Electronic – DIY Inductor: Solve for number of turns without knowing the length

analoginductorRF

I'm trying to wrap my own inductors (air coil) for an RF circuit that I am making and I am having a little trouble solving for the number of turns I need to reach the desired inductance.

\$L=\dfrac{D^2N^2}{18D+40l} \$

  • L = inductance in uH
  • D = coil diameter in inches
  • l = length of the coil
  • N = number of turns

I'm wondering if there is a way to negate l from the equation using the gauge of the wire. I'm using 32AWG magnet wire and have found that 113 turns is equivalent to 1 inch of l. Can I just replace l with N/113?

My goal is to be able to measure the diameter of the non ferrite core I am going to wrap around and plug in the desired inductance. It shouldn't matter how long the coil is in the end unless I reach the end of the core and wrap another layer on top.

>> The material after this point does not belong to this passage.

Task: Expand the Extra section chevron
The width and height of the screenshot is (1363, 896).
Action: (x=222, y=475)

If possible, is there an online calculator that will do this for me?

Best Answer

You have experimentally derived the equivalence that 113 turns yields one inch of coil length, yielding the conversion factor (1 inch / 113 turns). Obviously this tacitly depends on the coil diameter, but is a sound figure for the diameter under which you established the measure.

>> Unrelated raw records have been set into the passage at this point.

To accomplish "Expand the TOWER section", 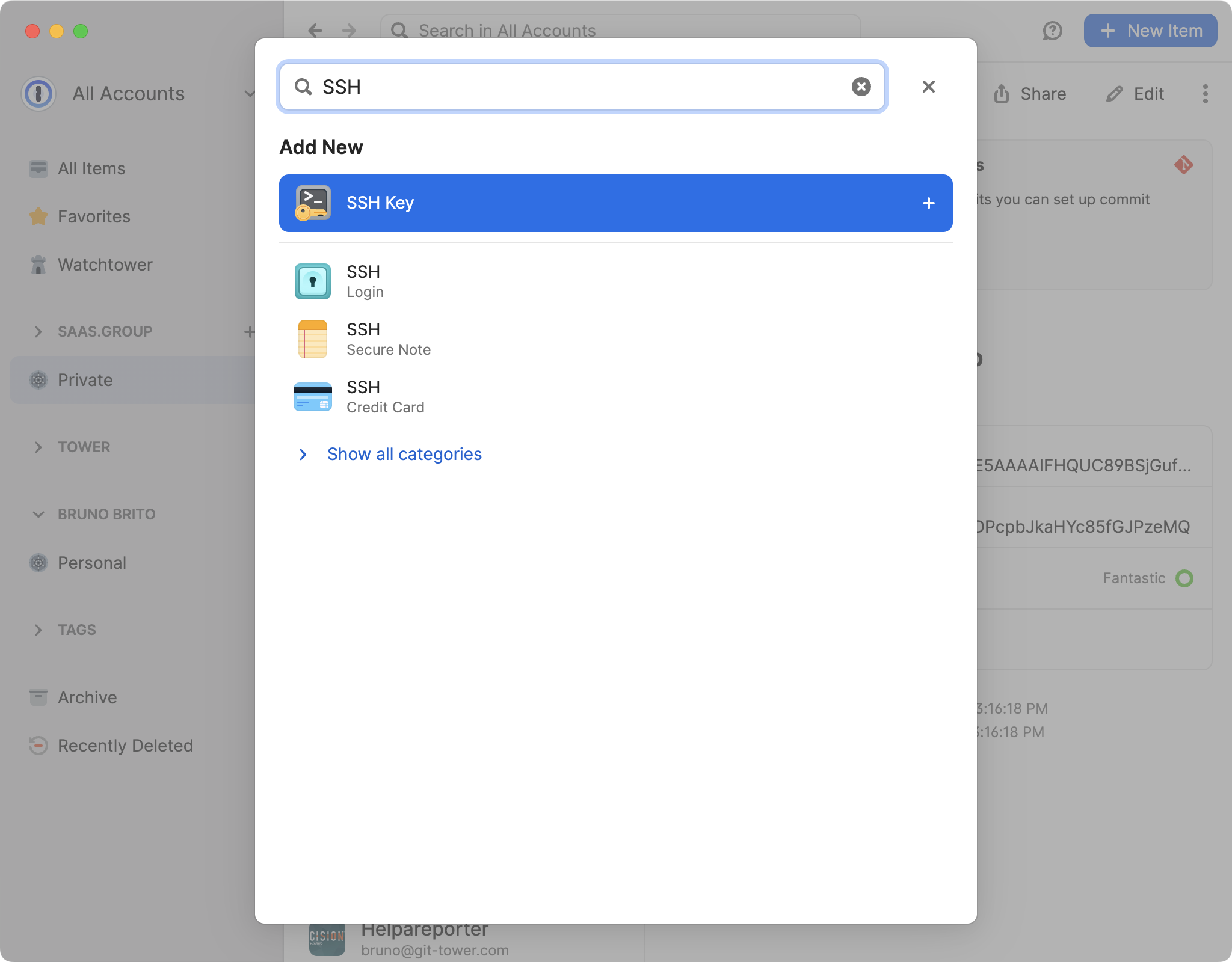I will 38,447.
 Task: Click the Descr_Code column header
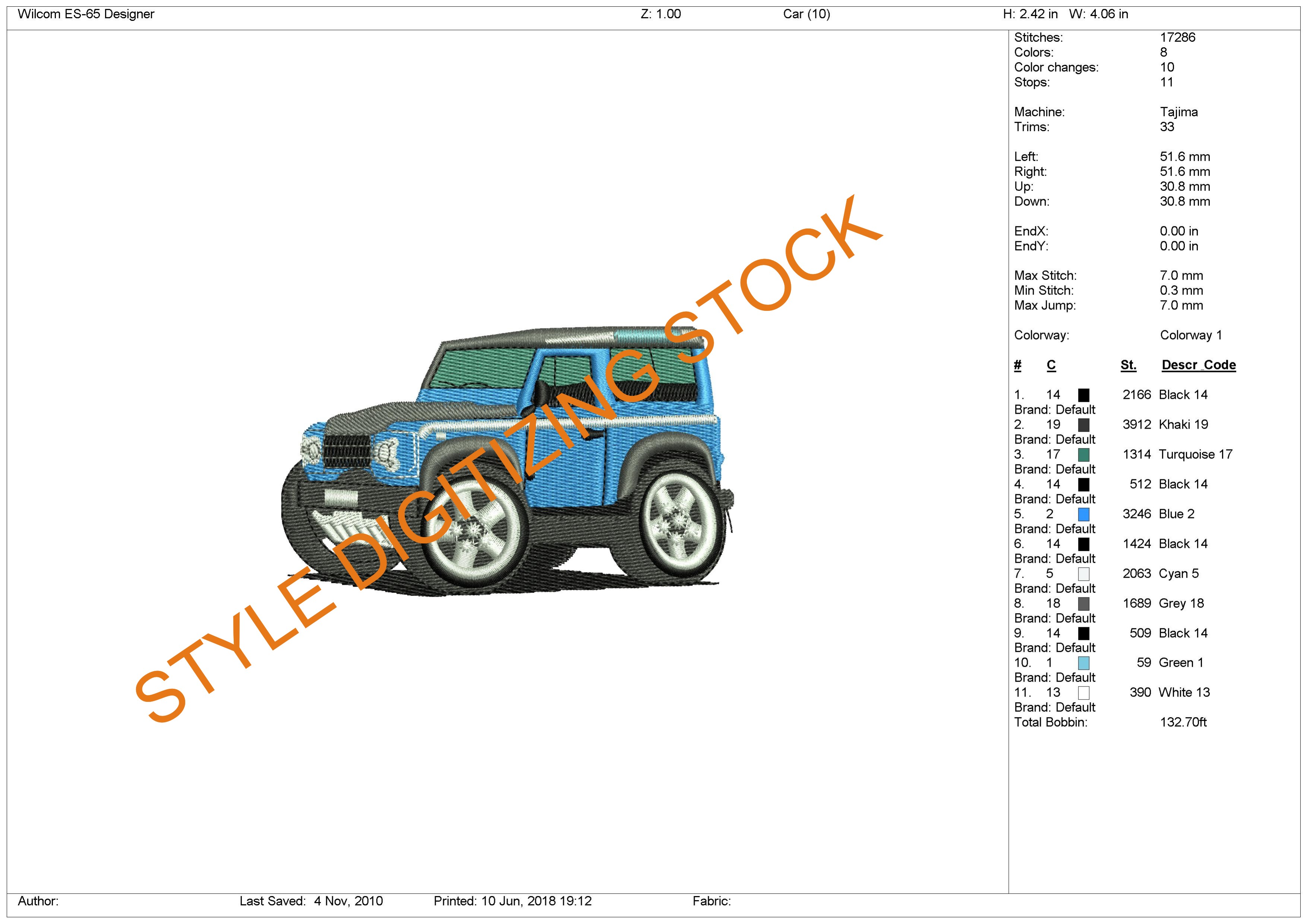click(x=1198, y=365)
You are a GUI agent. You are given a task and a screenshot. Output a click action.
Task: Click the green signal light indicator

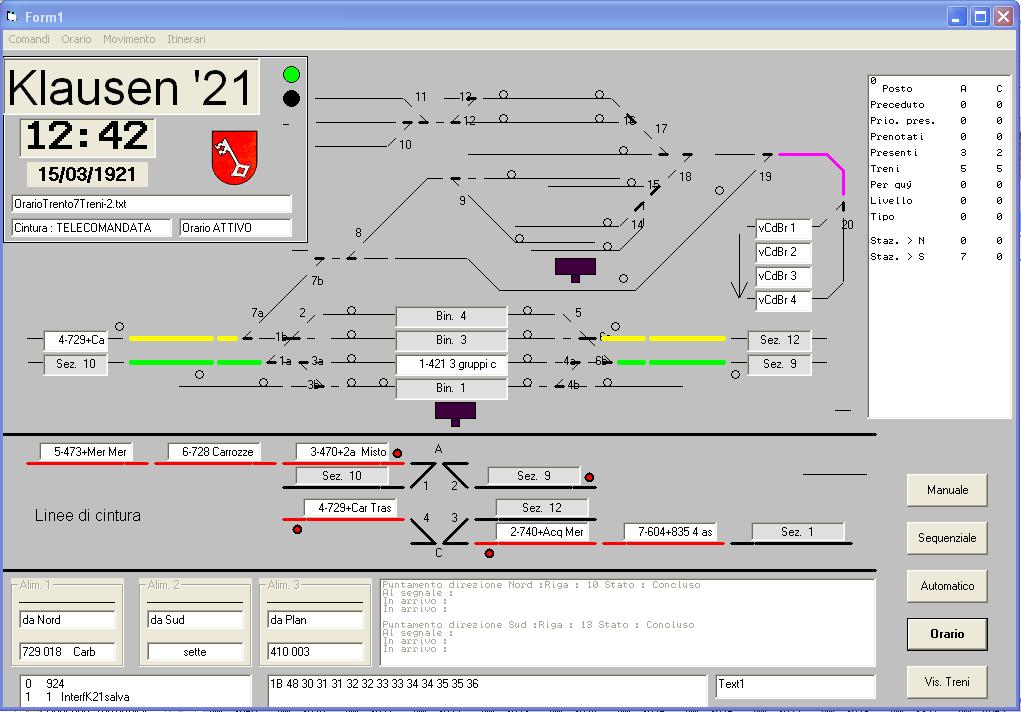291,74
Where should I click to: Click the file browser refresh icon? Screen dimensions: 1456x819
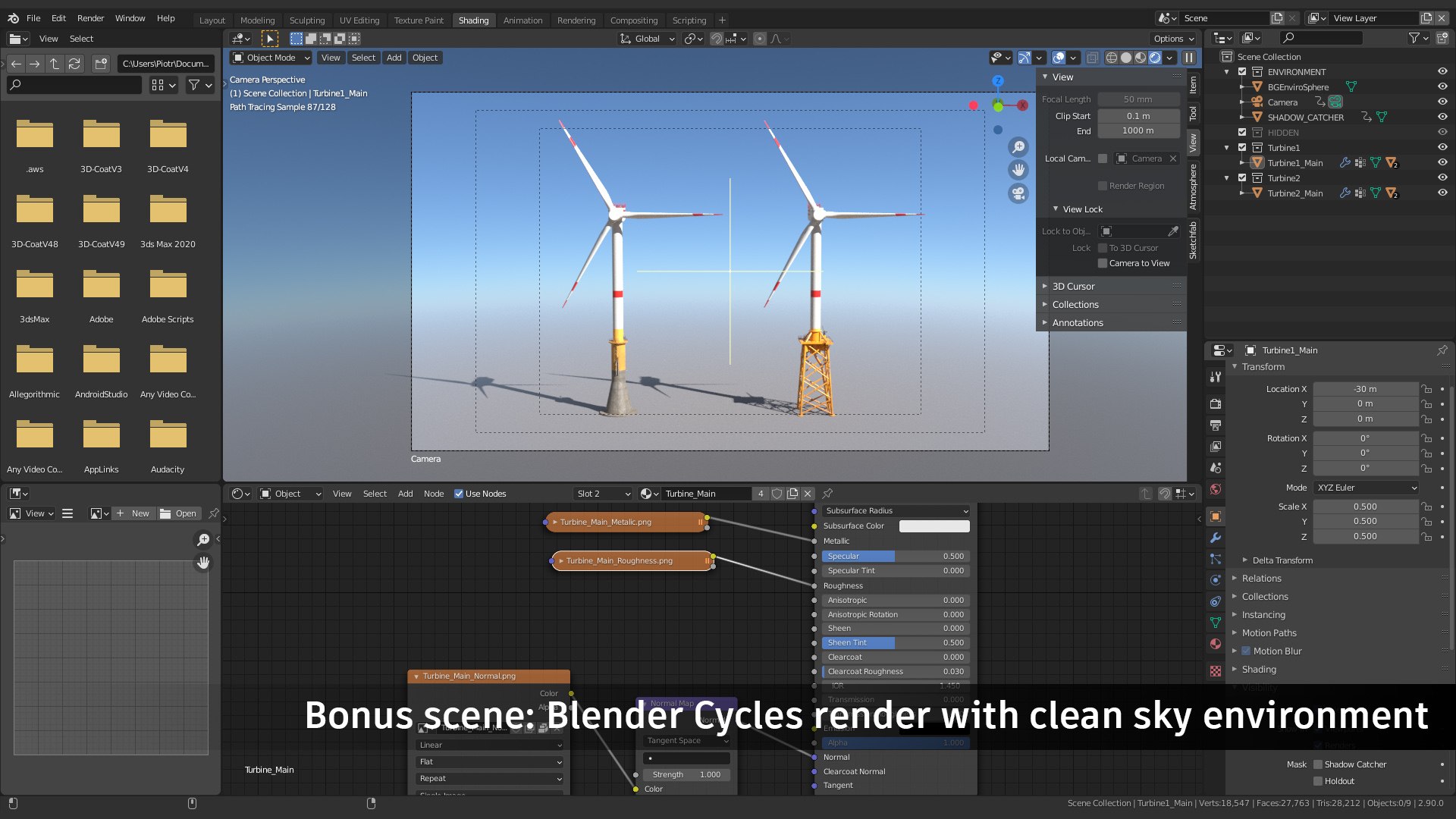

If you have 113 turns that is one inch. If you have 226 turns that is two inches. and so forth. So Length definitely equals number of turns / 113. Looks to me like you can safely substitute N/113 for l. Just keep in mind this doesn't generalize because of the implicit dependence on diameter built into the 113.

You should probably just ask the second part of your question as a new question. It's way more interesting than the part I'm answering here :-).